The essence of practice
I was listening to a dharma talk by Steve Armstrong (listen to it here) on working with the defilements of the mind. He begins the talk by quoting the Buddha who says that the pure mind is radiant and bright and that everything else is the result of being visited by defilements. In Buddhism these include greed, aversion and delusion.
Less important than the dharma content of this talk though is a line that Steve Armstrong said that zinged home with me. He said that when we sit down to meditate, we should not expect to have a “good experience” but rather, we should understand that this is the place where we meet the mind’s defilements head on.
That really resonated with me. It seems an important feature of any practice that one recognize that the reason for practicing is to meet challenge, difficulty and frustration. In that sense any practice becomes a dojo, a place of training. In meditation we sit to discover how our mind works and to work with what we find. In my own martial arts practices of taekwondo and warrior of the heart, it is about confronting physical challenges and fear.
And it made me think about what it means also to be a practitioner of conversational arts. Many of the places I work are difficult places, and I can see now that what makes me a practitioner is that I willingly choose those places because they are hard. That is where I practice, and the practice is learning to use the social spaces between us as people to make good happen in the world.
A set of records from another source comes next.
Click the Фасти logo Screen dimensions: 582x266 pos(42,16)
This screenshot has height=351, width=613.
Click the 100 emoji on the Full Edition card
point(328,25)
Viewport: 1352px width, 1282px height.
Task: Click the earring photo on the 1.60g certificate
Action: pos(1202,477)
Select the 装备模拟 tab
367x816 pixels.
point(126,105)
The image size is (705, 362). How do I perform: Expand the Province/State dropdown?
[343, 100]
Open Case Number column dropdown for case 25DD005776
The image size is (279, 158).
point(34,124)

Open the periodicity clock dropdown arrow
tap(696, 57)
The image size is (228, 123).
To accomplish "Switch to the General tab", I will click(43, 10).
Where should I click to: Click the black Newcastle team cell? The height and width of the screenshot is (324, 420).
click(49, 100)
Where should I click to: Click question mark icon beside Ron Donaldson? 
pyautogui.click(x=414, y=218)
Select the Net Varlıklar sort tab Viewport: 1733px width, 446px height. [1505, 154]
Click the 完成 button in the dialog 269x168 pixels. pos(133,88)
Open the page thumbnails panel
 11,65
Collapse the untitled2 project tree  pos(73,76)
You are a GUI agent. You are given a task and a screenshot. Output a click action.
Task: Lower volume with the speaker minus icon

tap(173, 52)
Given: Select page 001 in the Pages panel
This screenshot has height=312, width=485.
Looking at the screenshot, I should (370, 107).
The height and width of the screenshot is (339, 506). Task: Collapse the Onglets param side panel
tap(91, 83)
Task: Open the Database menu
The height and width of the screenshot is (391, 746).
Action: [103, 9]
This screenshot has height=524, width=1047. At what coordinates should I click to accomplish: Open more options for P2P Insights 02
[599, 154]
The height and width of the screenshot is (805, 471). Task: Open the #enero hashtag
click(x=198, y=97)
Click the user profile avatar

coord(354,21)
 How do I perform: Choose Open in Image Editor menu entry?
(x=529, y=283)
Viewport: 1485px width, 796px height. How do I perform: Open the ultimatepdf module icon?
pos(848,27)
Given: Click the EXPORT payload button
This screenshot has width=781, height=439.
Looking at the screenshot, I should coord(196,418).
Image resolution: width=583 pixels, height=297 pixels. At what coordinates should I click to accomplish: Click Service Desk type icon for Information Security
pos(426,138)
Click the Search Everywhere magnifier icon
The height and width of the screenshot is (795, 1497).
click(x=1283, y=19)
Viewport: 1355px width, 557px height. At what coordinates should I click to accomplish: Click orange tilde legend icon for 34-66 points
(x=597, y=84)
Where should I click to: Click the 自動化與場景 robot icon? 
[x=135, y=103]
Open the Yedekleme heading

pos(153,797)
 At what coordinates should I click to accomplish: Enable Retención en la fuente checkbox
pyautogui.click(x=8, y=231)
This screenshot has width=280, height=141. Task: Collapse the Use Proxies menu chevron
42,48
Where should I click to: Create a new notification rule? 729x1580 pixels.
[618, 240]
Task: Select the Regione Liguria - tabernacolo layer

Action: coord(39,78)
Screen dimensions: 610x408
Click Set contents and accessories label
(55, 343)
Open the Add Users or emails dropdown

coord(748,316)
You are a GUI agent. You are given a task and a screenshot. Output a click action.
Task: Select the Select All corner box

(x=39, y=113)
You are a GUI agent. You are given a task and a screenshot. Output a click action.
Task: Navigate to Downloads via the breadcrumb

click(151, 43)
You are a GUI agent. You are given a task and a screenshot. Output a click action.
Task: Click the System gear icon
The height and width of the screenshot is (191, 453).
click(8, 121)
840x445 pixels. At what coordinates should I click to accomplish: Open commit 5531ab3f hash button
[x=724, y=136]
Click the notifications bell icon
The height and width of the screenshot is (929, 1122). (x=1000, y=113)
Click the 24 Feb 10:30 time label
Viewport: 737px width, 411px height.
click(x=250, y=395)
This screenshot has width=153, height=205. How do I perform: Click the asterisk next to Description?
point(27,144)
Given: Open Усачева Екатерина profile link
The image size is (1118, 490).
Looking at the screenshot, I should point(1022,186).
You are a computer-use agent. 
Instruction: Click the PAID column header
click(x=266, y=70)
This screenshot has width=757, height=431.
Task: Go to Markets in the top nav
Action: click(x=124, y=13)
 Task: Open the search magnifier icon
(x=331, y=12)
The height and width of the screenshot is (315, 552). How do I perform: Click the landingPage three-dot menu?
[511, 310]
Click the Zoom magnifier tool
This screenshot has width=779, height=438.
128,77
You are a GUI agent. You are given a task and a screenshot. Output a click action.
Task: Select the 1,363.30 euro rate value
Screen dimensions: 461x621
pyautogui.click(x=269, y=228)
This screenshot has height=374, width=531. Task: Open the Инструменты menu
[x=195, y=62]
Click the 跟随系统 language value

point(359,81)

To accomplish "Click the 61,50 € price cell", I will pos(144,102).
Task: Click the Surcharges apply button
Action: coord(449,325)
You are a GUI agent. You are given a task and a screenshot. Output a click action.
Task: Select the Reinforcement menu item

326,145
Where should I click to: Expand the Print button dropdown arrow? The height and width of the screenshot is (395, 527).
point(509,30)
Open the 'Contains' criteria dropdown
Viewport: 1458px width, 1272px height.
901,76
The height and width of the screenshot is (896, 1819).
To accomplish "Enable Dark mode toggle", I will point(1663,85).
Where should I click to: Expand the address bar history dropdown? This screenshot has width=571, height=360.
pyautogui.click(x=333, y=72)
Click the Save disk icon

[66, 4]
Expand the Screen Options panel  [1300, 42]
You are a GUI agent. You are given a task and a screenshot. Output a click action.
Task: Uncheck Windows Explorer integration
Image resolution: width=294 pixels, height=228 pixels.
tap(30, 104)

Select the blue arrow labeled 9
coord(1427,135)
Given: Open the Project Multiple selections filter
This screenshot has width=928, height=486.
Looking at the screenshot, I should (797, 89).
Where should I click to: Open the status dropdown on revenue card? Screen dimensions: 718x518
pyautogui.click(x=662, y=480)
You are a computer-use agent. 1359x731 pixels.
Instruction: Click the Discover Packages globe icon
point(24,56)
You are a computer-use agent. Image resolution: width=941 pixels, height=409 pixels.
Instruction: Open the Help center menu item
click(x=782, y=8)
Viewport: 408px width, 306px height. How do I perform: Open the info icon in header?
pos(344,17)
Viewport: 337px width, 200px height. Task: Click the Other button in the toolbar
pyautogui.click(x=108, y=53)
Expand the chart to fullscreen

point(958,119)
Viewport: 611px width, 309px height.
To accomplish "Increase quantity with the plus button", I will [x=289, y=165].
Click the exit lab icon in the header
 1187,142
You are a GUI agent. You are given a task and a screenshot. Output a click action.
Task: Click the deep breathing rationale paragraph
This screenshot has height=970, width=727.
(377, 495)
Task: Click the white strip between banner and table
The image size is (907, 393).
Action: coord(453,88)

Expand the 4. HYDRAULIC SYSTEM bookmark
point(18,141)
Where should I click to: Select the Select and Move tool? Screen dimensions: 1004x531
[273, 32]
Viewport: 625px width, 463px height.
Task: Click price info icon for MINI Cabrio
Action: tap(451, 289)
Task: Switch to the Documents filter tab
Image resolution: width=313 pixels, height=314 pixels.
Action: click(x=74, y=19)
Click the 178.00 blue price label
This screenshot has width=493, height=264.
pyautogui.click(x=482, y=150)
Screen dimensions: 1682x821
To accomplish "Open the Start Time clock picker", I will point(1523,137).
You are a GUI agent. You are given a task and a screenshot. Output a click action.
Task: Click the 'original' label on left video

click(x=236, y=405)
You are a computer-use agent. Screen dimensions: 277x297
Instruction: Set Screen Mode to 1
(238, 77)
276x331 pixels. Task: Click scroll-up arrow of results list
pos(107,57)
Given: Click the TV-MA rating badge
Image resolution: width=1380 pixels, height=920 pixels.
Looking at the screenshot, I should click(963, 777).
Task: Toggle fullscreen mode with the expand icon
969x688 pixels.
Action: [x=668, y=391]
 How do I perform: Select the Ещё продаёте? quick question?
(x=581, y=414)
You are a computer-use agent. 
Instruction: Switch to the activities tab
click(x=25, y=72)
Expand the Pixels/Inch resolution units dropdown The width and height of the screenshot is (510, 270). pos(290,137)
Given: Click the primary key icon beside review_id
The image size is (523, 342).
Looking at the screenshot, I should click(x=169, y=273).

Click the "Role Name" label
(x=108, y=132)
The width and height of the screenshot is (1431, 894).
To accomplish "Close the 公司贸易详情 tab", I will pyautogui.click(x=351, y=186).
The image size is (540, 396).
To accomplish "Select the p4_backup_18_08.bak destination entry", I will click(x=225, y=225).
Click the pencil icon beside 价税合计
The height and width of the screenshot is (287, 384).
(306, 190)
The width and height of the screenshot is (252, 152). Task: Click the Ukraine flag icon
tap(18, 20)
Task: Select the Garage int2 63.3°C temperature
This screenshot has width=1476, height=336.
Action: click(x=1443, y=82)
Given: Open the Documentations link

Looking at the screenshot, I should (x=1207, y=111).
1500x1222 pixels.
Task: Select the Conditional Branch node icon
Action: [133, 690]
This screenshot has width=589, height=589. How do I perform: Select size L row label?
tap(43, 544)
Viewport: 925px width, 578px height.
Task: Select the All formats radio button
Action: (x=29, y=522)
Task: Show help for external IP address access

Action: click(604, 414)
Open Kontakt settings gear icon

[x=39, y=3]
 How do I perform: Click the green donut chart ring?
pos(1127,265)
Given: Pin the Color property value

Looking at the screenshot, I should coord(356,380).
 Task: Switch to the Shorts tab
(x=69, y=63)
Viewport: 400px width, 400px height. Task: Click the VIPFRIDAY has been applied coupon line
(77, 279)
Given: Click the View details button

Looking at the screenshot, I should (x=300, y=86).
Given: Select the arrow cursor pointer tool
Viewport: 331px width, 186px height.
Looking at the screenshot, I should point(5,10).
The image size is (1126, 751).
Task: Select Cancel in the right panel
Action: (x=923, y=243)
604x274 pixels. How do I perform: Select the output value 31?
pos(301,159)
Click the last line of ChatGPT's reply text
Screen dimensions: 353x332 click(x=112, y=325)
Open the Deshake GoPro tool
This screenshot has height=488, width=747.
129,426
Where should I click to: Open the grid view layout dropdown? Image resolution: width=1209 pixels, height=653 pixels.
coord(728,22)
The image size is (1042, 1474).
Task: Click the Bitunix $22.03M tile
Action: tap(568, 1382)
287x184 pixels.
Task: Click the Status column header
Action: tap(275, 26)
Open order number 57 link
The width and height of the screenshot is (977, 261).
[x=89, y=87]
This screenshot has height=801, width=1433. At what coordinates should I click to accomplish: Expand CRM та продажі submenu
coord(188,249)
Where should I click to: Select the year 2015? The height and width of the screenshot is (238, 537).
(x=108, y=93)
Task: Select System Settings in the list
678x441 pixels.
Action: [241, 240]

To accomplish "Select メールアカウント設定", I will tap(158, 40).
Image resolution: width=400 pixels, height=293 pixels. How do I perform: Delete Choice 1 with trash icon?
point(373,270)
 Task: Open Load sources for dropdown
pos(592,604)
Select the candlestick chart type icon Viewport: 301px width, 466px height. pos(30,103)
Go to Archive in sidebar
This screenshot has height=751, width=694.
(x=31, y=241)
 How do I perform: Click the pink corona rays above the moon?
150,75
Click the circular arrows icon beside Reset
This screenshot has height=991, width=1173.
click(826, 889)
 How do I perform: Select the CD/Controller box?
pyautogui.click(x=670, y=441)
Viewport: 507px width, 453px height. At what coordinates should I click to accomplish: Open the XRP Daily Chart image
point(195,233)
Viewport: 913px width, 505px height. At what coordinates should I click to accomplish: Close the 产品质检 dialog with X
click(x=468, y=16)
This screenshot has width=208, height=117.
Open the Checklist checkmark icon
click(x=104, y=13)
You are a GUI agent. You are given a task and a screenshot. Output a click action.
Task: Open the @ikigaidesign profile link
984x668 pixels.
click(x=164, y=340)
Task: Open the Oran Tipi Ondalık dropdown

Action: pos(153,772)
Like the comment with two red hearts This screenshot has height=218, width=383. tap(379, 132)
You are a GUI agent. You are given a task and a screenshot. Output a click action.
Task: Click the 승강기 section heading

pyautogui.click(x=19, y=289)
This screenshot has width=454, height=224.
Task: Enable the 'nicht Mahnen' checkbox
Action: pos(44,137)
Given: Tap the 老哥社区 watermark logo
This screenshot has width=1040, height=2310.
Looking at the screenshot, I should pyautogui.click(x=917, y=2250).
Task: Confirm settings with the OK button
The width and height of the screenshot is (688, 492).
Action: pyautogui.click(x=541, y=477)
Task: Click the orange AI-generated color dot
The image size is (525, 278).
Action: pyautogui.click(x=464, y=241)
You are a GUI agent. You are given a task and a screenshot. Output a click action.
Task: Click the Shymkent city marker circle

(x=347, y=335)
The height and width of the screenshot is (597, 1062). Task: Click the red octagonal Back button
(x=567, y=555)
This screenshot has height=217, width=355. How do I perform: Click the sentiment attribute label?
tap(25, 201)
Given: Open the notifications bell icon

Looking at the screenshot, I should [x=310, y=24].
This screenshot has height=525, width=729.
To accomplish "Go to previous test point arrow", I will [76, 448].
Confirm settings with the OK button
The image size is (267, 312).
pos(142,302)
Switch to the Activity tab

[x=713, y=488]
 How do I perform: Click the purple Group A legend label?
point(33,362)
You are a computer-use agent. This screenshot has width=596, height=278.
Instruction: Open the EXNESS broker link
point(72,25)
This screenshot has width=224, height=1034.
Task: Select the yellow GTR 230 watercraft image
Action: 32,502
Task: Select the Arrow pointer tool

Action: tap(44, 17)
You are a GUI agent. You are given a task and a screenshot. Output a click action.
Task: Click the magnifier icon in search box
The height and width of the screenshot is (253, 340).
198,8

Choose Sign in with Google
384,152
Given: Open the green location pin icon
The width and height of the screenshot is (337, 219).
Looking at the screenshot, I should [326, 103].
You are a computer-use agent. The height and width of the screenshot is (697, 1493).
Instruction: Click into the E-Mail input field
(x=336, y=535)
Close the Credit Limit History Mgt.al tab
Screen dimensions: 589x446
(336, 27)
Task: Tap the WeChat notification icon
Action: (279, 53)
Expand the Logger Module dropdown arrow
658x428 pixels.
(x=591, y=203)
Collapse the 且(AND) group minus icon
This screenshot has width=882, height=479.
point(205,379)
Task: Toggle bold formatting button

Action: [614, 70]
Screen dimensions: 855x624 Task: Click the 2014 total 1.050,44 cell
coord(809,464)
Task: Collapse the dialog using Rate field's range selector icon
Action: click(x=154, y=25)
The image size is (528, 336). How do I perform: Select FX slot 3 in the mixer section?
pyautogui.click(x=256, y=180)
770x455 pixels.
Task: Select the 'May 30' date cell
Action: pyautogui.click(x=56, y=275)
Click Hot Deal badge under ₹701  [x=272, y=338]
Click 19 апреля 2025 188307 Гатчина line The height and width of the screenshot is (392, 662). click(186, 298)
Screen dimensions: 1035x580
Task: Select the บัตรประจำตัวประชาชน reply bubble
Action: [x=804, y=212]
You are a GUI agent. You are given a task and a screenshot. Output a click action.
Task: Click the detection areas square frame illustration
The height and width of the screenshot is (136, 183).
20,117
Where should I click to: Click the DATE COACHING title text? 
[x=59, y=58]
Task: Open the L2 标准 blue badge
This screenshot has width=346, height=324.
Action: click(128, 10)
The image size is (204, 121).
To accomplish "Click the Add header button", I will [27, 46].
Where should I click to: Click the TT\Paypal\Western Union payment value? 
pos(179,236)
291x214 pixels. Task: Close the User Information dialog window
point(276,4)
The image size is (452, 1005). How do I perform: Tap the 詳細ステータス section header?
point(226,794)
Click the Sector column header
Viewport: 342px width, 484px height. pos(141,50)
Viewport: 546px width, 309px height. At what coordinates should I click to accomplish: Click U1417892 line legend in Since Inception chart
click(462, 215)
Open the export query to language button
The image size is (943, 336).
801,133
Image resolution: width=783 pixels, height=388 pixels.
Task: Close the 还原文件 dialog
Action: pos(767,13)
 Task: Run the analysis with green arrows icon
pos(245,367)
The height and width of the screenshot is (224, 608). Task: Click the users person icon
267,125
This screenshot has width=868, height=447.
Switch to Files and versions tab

Practice is not a retreat from the world, it is confronting your sharpest edge. Work, for me, is like that too.
Well said Chris.
In speaking of life as practice and seeing all others as teachers, a Zen master, I forget whom, once said: “Every person on this earth is enlightened, except one.”
Suzuki Roshi also famously remarked, “Each of you is perfect the way you are…and you can use a little improvement.”
Wow Chris. How beautifully you have articulated the essence of “practice”.
In a culture that has separated spirit and matter we sometimes forget that spirituality is not only to be found in those rarefied moments of transcendence … but that our work (my work) is in part to bring spirit into matter (or should I say the awareness of spirit because of course spirit infuses matter already).
In many ways I see my own spiritual practice as persevering in the work, the practices, that bring spirit alive in whatever I’m doing. Continuing to draw from source and bringing that light into my life and work and relationships and conversations. Inevitably I run into the challenges and “defilement” of my ego, and that is where the real work, the real practice, begins.
Thank you, Chris, for this post and the thoughts it is catalyzing …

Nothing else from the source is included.